▶ _Task objective_
Once you reach the end of the data, transcribe all of it exactly.

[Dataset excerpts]
===
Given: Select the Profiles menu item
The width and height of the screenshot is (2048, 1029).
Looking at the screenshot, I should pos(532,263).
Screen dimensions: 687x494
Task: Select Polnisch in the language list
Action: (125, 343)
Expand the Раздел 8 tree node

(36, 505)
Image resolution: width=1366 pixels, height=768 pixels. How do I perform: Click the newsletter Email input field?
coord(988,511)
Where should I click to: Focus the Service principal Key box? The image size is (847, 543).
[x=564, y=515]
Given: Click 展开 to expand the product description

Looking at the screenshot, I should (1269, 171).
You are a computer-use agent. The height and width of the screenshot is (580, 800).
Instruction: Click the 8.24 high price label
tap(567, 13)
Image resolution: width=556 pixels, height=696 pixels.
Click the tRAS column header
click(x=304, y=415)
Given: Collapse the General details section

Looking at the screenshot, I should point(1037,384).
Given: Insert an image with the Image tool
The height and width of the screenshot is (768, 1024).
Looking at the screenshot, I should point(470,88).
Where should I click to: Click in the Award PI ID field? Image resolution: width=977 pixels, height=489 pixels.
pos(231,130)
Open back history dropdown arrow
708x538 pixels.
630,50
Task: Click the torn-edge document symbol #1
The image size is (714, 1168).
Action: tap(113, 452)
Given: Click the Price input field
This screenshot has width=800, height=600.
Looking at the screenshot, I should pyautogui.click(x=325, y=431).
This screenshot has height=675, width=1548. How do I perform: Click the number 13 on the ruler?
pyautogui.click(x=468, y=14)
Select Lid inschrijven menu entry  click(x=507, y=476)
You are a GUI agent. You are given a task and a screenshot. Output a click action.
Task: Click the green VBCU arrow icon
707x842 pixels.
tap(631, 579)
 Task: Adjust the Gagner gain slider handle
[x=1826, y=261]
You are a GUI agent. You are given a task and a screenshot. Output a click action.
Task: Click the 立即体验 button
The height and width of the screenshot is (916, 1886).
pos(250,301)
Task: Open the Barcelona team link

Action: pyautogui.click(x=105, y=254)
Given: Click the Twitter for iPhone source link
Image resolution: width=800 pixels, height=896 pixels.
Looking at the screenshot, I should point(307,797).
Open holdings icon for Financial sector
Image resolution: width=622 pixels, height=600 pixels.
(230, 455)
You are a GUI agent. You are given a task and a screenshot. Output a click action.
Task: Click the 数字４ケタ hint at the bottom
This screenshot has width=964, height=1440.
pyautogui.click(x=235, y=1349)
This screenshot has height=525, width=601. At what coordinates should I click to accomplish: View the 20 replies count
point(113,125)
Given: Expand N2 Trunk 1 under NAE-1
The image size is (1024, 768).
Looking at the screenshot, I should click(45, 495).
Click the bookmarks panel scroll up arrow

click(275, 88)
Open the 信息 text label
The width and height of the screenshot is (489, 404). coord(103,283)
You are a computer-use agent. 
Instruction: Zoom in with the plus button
===
▶ _Task output_
Given: Select the Profiles menu item
The width and height of the screenshot is (2048, 1029).
Looking at the screenshot, I should pos(532,263).
Screen dimensions: 687x494
Task: Select Polnisch in the language list
Action: (125, 343)
Expand the Раздел 8 tree node

(36, 505)
Image resolution: width=1366 pixels, height=768 pixels. How do I perform: Click the newsletter Email input field?
coord(988,511)
Where should I click to: Focus the Service principal Key box? The image size is (847, 543).
[x=564, y=515]
Given: Click 展开 to expand the product description

Looking at the screenshot, I should (1269, 171).
You are a computer-use agent. The height and width of the screenshot is (580, 800).
Instruction: Click the 8.24 high price label
tap(567, 13)
Image resolution: width=556 pixels, height=696 pixels.
Click the tRAS column header
click(x=304, y=415)
Given: Collapse the General details section

Looking at the screenshot, I should point(1037,384).
Given: Insert an image with the Image tool
The height and width of the screenshot is (768, 1024).
Looking at the screenshot, I should point(470,88).
Where should I click to: Click in the Award PI ID field? Image resolution: width=977 pixels, height=489 pixels.
pos(231,130)
Open back history dropdown arrow
708x538 pixels.
630,50
Task: Click the torn-edge document symbol #1
The image size is (714, 1168).
Action: tap(113, 452)
Given: Click the Price input field
This screenshot has width=800, height=600.
Looking at the screenshot, I should pyautogui.click(x=325, y=431).
This screenshot has height=675, width=1548. How do I perform: Click the number 13 on the ruler?
pyautogui.click(x=468, y=14)
Select Lid inschrijven menu entry  click(x=507, y=476)
You are a GUI agent. You are given a task and a screenshot. Output a click action.
Task: Click the green VBCU arrow icon
707x842 pixels.
tap(631, 579)
 Task: Adjust the Gagner gain slider handle
[x=1826, y=261]
You are a GUI agent. You are given a task and a screenshot. Output a click action.
Task: Click the 立即体验 button
The height and width of the screenshot is (916, 1886).
pos(250,301)
Task: Open the Barcelona team link

Action: pyautogui.click(x=105, y=254)
Given: Click the Twitter for iPhone source link
Image resolution: width=800 pixels, height=896 pixels.
Looking at the screenshot, I should point(307,797).
Open holdings icon for Financial sector
Image resolution: width=622 pixels, height=600 pixels.
(230, 455)
You are a GUI agent. You are given a task and a screenshot. Output a click action.
Task: Click the 数字４ケタ hint at the bottom
This screenshot has width=964, height=1440.
pyautogui.click(x=235, y=1349)
This screenshot has height=525, width=601. At what coordinates should I click to accomplish: View the 20 replies count
point(113,125)
Given: Expand N2 Trunk 1 under NAE-1
The image size is (1024, 768).
Looking at the screenshot, I should click(45, 495).
Click the bookmarks panel scroll up arrow

click(275, 88)
Open the 信息 text label
The width and height of the screenshot is (489, 404). coord(103,283)
You are a computer-use agent. 
Instruction: Zoom in with the plus button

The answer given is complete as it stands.